T24 - Bebeklikten yaşlılığa kadar her dönemde görülebilen işitme kaybı, yetişkinlikte iletişim, çocuklukta ise sosyal gelişim sorunlarına yol açıyor. Sorun, ani sağırlığın da önemli nedenlerinden biri.
Kulak Burun Boğaz Hastalıkları Uzmanı Doç. Dr. Özgür Çakır, işitme kayıplarının hafif, orta, ciddi, ileri ve çok ileri şeklinde sınıflandırıldığını belirtiyor. İşitme kaybının derecesi çeşitli tanı yöntemleri ile ölçülüyor. Doç. Çakır, kulak şikâyetlerinde zaman kaybetmeden bir kulak burun boğaz uzmanına başvurmak gerektiğini belirterek işitme kayıplarının nedenleri hakkında şunları söylüyor:
Yetişkinlerde işitme kaybının nedenleri
Ototoksik ilaç kullanımı: Özellikle tümör tedavisinde kullanılan ilaçlar, idrarı artıran dirüetikler işitme kaybına neden olabiliyor. Tümörler, damarsal sorunlar: Kafa içinde basınç artışına yol açan migren ya da damarsal sorunlar, baş ve beyin bölgesi tümörleri, işitme kaybının nedenleri arasında yer alıyor.
Yaş: 40 yaşından itibaren işitme organının yaşlanmasına bağlı olarak bu duyuda azalma görülüyor. Yaşlılık, iç kulağı ve işitme sinirini etkiliyor. Enfeksiyonlar, metabolik hastalıklar: Sifilis (frengi), Kayalık Dağlar Humması gibi enfeksiyonların yanı sıra diyabet gibi endokrin hastalıklar da işitme kaybına yol açıyor. Gürültü: 90 desibel gürültü olan bir yerde çalışma süresinin 8 saati geçmemesi gerekiyor.Gürültü 95 desibele ulaşırsa, bu süre 4 saate düşüyor.
Çocuklarda işitme kaybının nedenleri
Genetik yatkınlık: Ailesinde işitme kaybı görülen çocuklarda bu sorunun ortaya çıkma riski daha yüksek oluyor. Hamilelikte kullanılan ilaçlar: Hamilelik döneminde bilinçsiz kullanılan ilaçlar, bebekte işitme sorunlarına yol açabiliyor.
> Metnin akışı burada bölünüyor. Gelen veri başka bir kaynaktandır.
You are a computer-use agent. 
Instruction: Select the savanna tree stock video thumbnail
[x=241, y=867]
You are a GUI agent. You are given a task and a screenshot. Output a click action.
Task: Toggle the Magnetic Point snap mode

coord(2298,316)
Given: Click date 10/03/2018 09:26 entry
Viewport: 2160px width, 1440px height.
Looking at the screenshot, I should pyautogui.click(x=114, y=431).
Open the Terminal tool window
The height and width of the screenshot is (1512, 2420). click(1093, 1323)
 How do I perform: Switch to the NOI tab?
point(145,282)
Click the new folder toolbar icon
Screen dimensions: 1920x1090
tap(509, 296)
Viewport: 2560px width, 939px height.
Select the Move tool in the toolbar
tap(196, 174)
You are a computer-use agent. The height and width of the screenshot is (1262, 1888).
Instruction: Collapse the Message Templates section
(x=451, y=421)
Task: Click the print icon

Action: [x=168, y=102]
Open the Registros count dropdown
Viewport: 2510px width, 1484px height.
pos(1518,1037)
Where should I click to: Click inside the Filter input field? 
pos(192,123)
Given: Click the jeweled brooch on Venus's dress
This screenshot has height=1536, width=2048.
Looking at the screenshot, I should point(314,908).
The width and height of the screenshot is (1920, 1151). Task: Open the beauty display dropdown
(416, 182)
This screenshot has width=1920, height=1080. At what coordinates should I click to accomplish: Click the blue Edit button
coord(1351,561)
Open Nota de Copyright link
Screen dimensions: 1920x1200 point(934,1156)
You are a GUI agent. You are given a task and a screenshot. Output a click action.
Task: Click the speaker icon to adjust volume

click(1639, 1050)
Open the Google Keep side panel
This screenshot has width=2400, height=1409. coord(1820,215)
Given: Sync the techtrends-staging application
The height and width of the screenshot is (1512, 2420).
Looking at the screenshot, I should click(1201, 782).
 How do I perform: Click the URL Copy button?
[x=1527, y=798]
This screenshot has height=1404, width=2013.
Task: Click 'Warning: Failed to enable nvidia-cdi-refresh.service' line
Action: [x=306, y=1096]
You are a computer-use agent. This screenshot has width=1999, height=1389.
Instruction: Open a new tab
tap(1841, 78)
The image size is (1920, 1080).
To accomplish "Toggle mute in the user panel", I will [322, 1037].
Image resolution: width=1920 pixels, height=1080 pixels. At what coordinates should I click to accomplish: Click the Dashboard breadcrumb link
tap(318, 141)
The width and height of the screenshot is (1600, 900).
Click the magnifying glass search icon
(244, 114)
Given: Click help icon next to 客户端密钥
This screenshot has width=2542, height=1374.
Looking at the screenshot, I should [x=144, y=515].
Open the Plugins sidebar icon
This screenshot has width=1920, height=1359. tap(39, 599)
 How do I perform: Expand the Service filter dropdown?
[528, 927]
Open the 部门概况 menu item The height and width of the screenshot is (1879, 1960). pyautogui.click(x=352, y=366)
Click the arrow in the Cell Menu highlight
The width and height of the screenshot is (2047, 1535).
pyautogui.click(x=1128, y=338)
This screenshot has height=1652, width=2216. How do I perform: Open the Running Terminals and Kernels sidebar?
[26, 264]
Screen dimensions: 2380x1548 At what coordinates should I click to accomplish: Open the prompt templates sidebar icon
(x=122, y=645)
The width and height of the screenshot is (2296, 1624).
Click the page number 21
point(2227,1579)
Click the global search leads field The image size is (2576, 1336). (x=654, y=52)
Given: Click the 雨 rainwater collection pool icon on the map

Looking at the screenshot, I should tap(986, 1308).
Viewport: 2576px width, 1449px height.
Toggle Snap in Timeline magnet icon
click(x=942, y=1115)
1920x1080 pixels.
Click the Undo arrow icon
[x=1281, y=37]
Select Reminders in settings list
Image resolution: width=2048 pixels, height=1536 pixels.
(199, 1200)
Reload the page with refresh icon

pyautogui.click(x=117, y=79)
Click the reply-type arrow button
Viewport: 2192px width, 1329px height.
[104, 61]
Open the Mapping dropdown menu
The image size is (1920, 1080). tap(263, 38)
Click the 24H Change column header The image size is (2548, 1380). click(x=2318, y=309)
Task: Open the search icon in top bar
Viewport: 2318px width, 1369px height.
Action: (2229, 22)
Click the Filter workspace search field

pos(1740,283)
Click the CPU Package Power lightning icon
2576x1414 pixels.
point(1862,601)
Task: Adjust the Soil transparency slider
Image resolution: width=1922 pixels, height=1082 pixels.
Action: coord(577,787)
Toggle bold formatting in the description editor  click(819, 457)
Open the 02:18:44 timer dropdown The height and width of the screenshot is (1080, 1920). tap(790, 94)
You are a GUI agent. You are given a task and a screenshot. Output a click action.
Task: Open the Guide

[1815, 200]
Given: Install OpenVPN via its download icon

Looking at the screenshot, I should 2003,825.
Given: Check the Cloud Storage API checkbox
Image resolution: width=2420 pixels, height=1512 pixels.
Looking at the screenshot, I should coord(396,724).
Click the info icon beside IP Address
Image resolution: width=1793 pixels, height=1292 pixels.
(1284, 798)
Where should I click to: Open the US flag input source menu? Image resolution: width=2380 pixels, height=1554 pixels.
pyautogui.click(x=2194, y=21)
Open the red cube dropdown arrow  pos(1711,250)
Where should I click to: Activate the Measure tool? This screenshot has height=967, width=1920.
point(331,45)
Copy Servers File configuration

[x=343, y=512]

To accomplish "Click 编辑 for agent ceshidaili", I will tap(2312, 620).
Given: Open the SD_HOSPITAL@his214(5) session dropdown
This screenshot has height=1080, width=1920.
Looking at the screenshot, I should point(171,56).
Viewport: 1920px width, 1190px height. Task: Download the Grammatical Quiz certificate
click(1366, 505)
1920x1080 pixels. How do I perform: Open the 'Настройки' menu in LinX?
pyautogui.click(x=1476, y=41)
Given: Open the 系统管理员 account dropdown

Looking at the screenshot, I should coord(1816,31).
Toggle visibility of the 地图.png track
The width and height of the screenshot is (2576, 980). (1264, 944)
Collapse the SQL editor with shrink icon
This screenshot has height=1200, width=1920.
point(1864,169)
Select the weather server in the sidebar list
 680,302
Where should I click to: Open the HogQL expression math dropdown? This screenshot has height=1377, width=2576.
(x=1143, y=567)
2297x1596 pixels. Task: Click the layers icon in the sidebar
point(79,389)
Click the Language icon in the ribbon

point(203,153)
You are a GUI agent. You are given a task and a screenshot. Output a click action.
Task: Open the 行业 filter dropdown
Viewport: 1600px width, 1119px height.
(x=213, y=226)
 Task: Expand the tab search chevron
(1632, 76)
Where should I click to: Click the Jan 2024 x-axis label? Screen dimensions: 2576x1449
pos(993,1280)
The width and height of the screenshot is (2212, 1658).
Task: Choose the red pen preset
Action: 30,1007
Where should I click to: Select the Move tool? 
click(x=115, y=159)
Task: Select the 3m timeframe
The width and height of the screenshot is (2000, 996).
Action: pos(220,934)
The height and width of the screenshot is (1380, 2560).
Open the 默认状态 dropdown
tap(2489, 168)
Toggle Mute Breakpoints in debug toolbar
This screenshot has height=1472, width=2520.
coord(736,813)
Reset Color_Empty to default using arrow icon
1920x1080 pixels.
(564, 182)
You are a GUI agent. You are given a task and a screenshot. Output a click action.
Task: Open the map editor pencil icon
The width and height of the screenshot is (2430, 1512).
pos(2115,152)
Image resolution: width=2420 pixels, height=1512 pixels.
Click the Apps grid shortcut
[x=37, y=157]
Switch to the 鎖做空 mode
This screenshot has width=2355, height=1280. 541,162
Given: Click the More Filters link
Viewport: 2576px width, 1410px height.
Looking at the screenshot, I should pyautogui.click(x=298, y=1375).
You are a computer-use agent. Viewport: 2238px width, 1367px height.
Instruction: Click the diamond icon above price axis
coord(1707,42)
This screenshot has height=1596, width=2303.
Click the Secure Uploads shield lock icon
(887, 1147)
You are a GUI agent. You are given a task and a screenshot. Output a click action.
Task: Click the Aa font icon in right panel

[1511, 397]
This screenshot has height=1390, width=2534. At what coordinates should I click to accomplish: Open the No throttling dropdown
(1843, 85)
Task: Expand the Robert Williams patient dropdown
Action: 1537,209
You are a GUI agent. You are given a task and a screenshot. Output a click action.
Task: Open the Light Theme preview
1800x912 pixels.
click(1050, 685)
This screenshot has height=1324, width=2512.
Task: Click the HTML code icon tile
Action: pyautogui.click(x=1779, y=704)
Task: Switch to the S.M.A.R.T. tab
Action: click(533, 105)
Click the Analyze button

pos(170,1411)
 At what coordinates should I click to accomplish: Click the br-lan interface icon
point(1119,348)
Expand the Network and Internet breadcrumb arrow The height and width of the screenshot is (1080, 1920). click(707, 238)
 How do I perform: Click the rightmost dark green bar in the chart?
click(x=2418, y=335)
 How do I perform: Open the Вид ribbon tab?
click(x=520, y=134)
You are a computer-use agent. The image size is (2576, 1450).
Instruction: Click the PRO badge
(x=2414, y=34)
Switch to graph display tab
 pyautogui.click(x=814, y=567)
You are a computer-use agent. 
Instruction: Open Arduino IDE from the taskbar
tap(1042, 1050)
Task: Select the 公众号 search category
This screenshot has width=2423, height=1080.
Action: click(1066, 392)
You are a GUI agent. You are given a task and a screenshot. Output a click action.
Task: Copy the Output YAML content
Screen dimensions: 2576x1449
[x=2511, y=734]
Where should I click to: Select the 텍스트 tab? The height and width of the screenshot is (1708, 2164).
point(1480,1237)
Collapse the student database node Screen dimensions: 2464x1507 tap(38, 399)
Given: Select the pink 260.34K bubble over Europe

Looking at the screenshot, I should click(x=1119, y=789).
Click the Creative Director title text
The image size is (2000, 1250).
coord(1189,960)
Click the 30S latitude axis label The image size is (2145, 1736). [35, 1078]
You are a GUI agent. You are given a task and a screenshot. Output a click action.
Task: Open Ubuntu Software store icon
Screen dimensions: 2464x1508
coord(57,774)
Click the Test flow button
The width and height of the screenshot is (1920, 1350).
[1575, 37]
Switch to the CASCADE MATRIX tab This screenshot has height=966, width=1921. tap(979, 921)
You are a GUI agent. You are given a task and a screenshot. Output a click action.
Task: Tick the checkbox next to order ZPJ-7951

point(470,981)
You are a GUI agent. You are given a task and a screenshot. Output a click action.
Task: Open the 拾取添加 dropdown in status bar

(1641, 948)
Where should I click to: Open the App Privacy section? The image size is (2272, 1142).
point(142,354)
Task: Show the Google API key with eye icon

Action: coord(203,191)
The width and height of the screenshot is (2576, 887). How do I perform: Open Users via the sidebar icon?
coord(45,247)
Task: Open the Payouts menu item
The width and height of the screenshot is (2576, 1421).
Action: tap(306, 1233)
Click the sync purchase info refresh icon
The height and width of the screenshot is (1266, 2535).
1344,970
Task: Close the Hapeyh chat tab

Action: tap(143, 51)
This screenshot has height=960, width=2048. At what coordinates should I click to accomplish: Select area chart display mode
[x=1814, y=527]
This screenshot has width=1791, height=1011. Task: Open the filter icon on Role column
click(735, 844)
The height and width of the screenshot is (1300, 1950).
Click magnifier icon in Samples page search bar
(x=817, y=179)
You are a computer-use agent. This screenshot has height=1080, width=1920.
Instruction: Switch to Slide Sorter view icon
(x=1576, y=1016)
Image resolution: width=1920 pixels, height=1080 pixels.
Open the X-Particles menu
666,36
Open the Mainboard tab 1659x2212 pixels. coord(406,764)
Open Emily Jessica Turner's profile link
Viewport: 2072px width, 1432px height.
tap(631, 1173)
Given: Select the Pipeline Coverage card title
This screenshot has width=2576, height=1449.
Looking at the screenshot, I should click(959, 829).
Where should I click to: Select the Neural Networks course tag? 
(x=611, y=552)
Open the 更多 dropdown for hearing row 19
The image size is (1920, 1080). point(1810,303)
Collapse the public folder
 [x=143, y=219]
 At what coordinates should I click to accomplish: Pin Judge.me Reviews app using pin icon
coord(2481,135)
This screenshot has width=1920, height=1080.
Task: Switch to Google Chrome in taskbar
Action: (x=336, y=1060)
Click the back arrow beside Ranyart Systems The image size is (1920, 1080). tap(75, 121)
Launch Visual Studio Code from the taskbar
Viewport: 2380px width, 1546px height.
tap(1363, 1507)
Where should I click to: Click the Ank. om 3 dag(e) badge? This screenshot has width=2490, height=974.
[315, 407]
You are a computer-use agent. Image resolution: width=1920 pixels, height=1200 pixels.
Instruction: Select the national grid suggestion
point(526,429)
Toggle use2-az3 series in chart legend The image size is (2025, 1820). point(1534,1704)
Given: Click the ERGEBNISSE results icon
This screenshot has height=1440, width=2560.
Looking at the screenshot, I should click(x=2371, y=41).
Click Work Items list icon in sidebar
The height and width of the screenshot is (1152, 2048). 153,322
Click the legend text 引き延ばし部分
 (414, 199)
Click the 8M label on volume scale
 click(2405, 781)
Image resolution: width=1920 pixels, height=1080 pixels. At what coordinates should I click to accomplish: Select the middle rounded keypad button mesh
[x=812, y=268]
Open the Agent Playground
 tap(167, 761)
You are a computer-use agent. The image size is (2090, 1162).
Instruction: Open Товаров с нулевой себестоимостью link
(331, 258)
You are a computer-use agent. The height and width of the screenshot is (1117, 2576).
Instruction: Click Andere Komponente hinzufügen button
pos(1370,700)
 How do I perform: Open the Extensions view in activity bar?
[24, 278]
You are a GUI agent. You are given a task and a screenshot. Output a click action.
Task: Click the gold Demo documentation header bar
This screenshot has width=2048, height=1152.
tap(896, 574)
Hastalıklar: Bebeğin anne karnındayken ya da yenidoğan döneminde kızamıkçık, herpes (uçuk), toksoplazma, menenjit gibi hastalıklara yakalanması işitme kaybına neden olabiliyor. Yenidoğan sarılığı: Yenidoğan bebeklerde bilirubin oranı yüksek ise ve yenidoğan sarılığı uzun sürmüşse, işitme kaybı görülebiliyor.
Travmalar: Çarpma, düşme gibi travmalar da çocuklarda işitme duyusunun azalmasına ya da yitirilmesine neden olabiliyor.
İşitme kaybı ihmal edilmemeli!
Sorun başlar başlamaz, vakit geçirmeden bir uzmana başvurulması gerektiğini belirten Doç. Dr. Özgür Çakır, bebeklerde tanının zaman kaybetmeden konulabilmesi için doğumdan sonra yapılan işitme taramasının önem taşıdığını söylüyor. Tarama testinde çocukta işitme kaybı olduğuna dair bir şüphe gelişirse test 15 gün sonra tekrarlanıyor. Sonuç yine olumsuz olursa, otoakustik emisyon ve ABR (beyin sapı odyometresi) gibi daha ileri taramalar sonrasında kesin tanı konulabiliyor.
Ani sağırlığa dikkat
Hastanın 30 desibel işitme kaybı varsa ve 3 gündür devam ediyorsa, bu duruma ani sağırlık deniyor. Erken tanı ve tedaviye bir an önce başlamak, sorunun çözümünde büyük önem taşıyor. Kulakta ani tıkanma, çınlama, baş dönmesi ve işitme kaybı ile kendini gösteren durumlarda, kişinin zaman kaybetmeden hekime başvurması öneriliyor.